- EXERCISES TO COMPLETE -
(1) In the text on compounding teams, who is named as the originator of the concept?
(2) Write the next part of the text on compounding teams, picking up after its final sentence.

====== EXTRACT TO READ

Compounding Teams

Groups of engineers leveraging AI agents to create self-improving development systems that generate exponentially increasing productivity through recursive tool-building

Key insight: Small teams of 2-3 engineers producing output of 10-15+ traditional engineers through recursive tool-building and knowledge accumulation.

Originator: Sam Schillace (“I Have Seen the Compounding Teams”)

Fundamental Principle

Compounding teams operate on the principle that “the best tool for building a tool is a tool”—creating a recursive self-improving system where:

AI Agent → Builds Tool → Uses Tool to Build Better Tool → Builds Better Tools  
                              ↑___________________________|  

Each iteration compounds: tools become more capable, agents become more powerful, system accelerates.

============
====== DATASET RECORDS

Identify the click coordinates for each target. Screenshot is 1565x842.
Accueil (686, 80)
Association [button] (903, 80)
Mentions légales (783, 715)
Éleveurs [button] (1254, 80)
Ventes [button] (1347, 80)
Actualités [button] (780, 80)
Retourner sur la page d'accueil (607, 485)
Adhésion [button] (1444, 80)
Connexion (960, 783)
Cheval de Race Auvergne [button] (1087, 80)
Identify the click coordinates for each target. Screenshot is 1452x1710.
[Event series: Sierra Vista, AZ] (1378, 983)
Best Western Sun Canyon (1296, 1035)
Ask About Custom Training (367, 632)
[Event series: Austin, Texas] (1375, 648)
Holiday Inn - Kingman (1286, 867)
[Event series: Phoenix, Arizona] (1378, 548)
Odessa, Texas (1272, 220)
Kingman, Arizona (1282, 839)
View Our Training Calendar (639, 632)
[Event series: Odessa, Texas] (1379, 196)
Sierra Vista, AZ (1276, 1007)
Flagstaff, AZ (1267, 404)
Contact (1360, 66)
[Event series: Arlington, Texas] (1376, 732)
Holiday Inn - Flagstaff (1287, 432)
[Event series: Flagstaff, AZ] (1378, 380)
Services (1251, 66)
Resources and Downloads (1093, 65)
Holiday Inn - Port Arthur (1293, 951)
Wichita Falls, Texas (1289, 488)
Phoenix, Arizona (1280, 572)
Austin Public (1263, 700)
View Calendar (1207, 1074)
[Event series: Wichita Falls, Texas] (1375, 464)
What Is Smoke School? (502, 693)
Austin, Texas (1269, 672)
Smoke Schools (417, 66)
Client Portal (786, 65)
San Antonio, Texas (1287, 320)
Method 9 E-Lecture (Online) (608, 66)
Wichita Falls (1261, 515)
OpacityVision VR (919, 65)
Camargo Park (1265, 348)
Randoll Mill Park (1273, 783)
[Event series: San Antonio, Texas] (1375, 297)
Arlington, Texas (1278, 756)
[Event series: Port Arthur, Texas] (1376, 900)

============

- ANSWERS BY ITEM -
(1) Sam Schillace

(2)
Core Architecture

Compounding teams don’t use AI models directly—they build frameworks around models:

The Framework Layer

Contains:

  • Callback hooks – Control AI decision points
  • Tool calling – Define available actions
  • Flow control – Orchestrate workflows
  • Plumbing – Like Claude Code or Codex infrastructure

Purpose: Proactive system that runs independently, not reactive tool for direct use

The Infrastructure Layer

Built on low-level programmer tools (and increasingly adopted for all knowledge work):

  • Filesystem access – Read/write/organize files
  • Git version control – Track changes, commit history
  • Markdown – Structured documentation
  • Kubernetes – Infrastructure orchestration
  • XML/JSON – Data structures

Why these tools: Models are already highly successful with them, so they’re natural interfaces for AI-driven action

The Recursive Tool-Building Mindset

How It Works

Compounding teams operate by instructing the AI system:

“You’ll need a tool for that—go ahead and build and use it.”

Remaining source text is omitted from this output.